Wunderlich’s syndrome associated with anticoa­ gulant treatment, heart failure, and post-radiation vasculopathy (RCD code: I-O)

Abstract

Background: Wunderlich’s syndrome (WS) is an extremely rare condition, characterised by spontaneous haemorrhage into the subcapsular, perirenal, and retroperitoneal spaces. The most common cause is renal angiomyolipoma. Classic symptoms, such as acute flank pain, flank mass, and hypovolemic shock, known as Lenk’s triad, have limited sensitivity and specificity for detecting WS. High mortality may be related to the difficulties in diagnosis, poor disease recognition, and non‐specific symptoms and signs. Computed tomography (CT) is the method of choice for the diagnosis of WS. Depending on the severity of symptoms, a conservative or invasive approach is reasonable.

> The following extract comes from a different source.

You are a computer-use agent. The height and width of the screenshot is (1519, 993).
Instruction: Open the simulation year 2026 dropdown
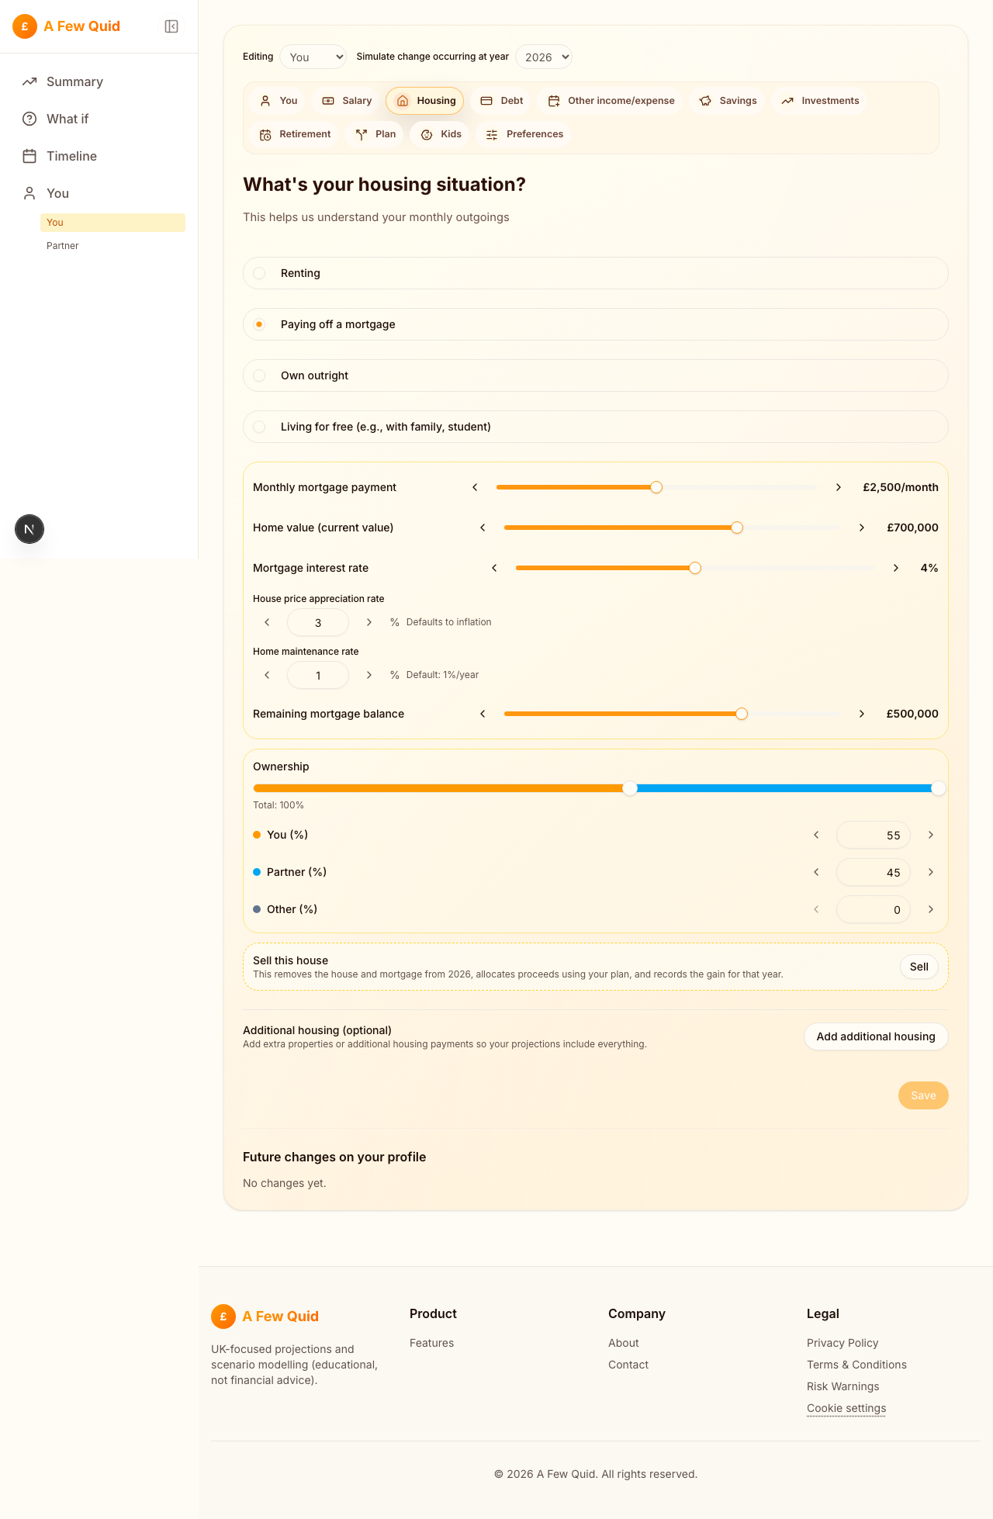point(543,57)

Methods and results: We report the case of a 58‐year‐old male with multivalvular heart defect, atrial fibrillation, and exacerbation of chronic heart failure complicated with nontraumatic bleeding into the retroperitoneal space. CT revealed a massive (14x11x26 cm) retroperitoneal and perirenal haematoma. The patient was successfully treated with transfusion of red blood cells, fresh frozen plasma, and intravenous fluids. Simultaneously, heart failure treatment was initiated. In view of the chronic and idiopathic character of the haematoma and successful conservative treatment, there was no indication for surgery. Discussion: Several factors might have contributed to the bleeding. First, the patient was receiving anticoagulant treatment to reduce the risk of arterial thromboembolism in atrial fibrillation. Another possible cause is post‐radiation vasculopathy, an adverse effect of previous radiation therapy for malignant granuloma. The third factor which could have contributed to bleeding was the exacerbation of chronic heart failure and pulmonary hypertension. JRCD 2019; 4 (2): 51-55.